ハイベ・バラガンは2017年に来日、ジャパンツアーしていたのですね。地方にいると東京のライブ情報に疎くなりますし、ユダヤ音楽から久しく離れてもいたので、動画を調べるまで全く知りませんでした。シカラムータのお二人とセッションしている映像もありました。最近は95年頃のクレズマーの聴衆とは、かなり入れ替わっているでしょうか。
幾つか見た限りでは、ヴァイオリニストのメッツェナーさんは、コルンゴルドの難解なヴァイオリン協奏曲を弾く程の腕前なのに、クレズマーのライブでは、ヴァイオリンはむしろリズムセクション的な方に回って、歌って踊っている方が多い様にも見えました。このはっちゃけ具合は、どういうことでしょうか(笑) 最近作の幾つかの曲では、旋律は奥さんの新倉瞳さんのチェロに譲ってる感もあります。公式サイトに上がっているユーモラスな動画には、腹を抱えて笑ってしまいました(笑)が、やっぱりヴァイオリンのソロも見てみたいものですので、また探してみます。ユーモラスな動画は、また後日。

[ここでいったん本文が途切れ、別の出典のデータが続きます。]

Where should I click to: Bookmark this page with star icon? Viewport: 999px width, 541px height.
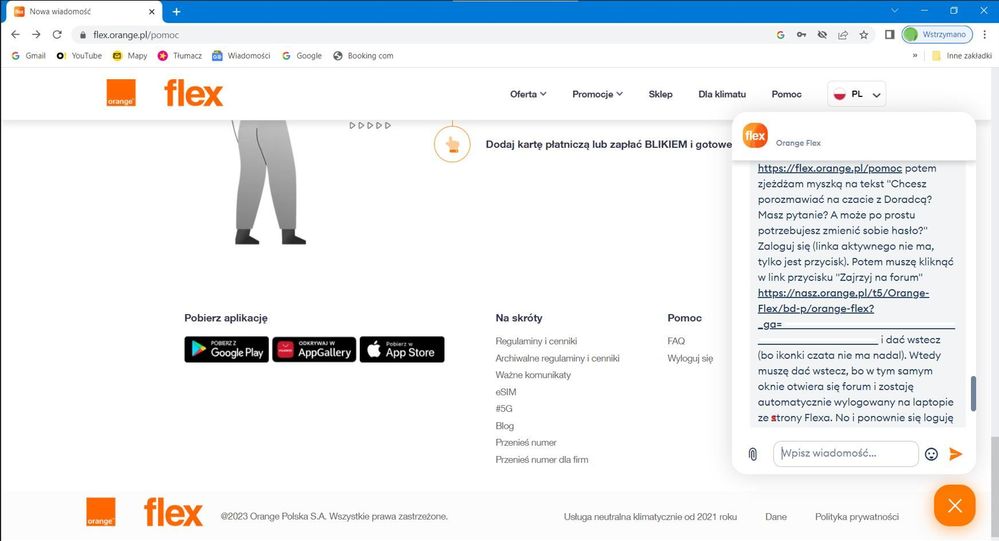[864, 34]
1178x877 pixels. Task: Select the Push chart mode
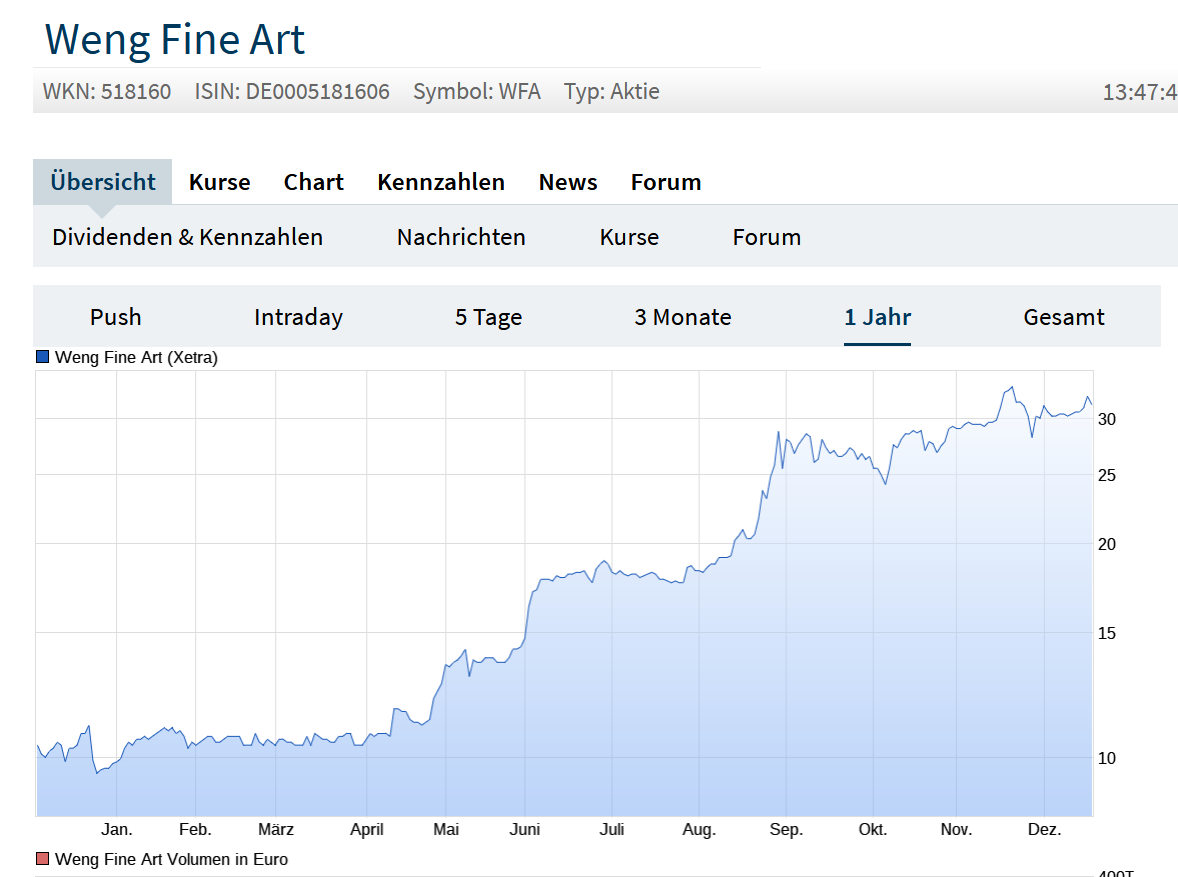coord(116,317)

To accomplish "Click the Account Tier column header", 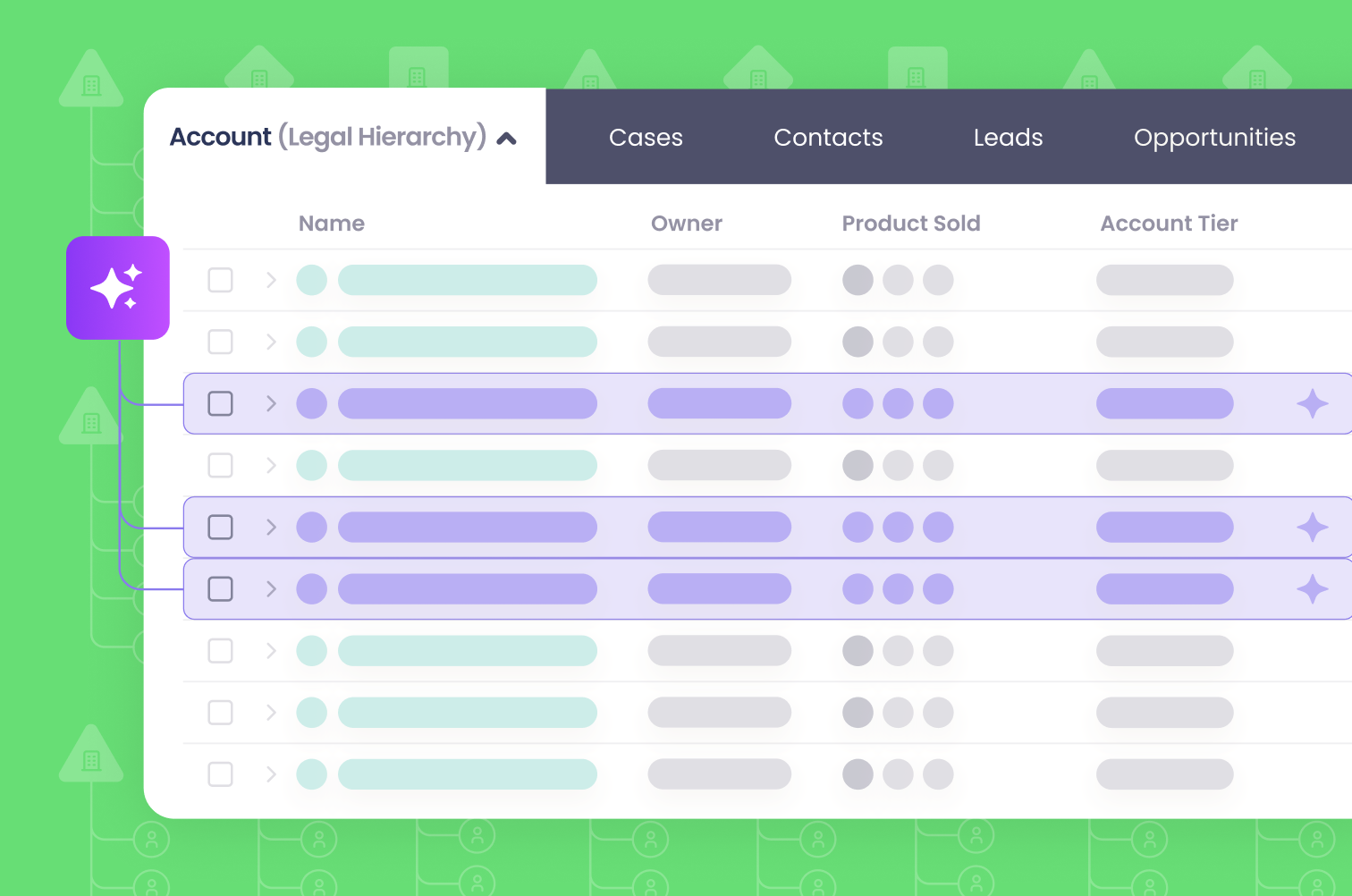I will pos(1169,224).
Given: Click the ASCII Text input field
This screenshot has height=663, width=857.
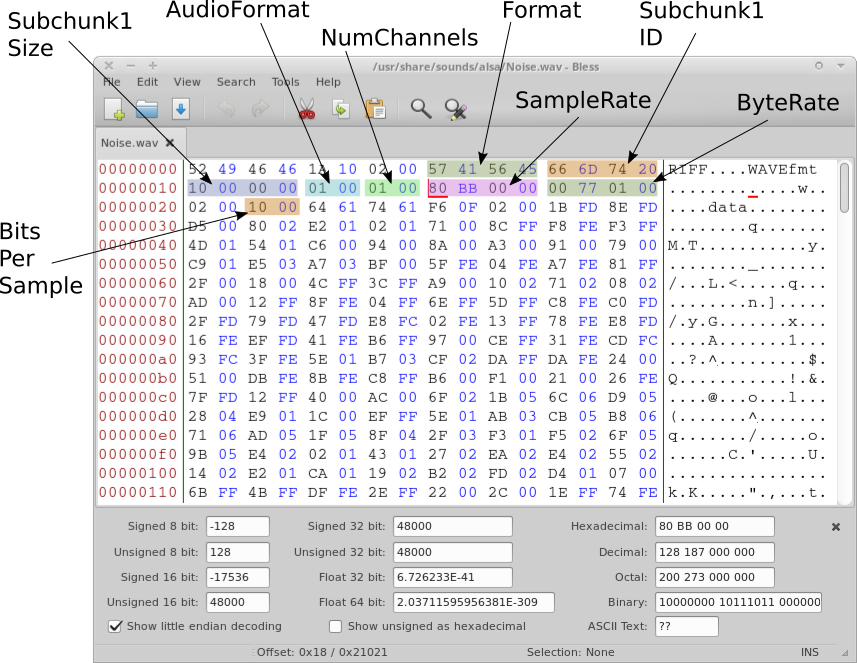Looking at the screenshot, I should click(688, 626).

一本目は、2018年に出たセカンドアルバムのSumer in Odesから、Mayn Seideです。新倉さんのチェロが朗々と聞かせる旋律は、どこかハンガリーの時に聞いた作者不詳のチャールダーシュに似ています。2本目は日本ツアーのまとめ映像で、ここで流れている曲もMayn Seideです。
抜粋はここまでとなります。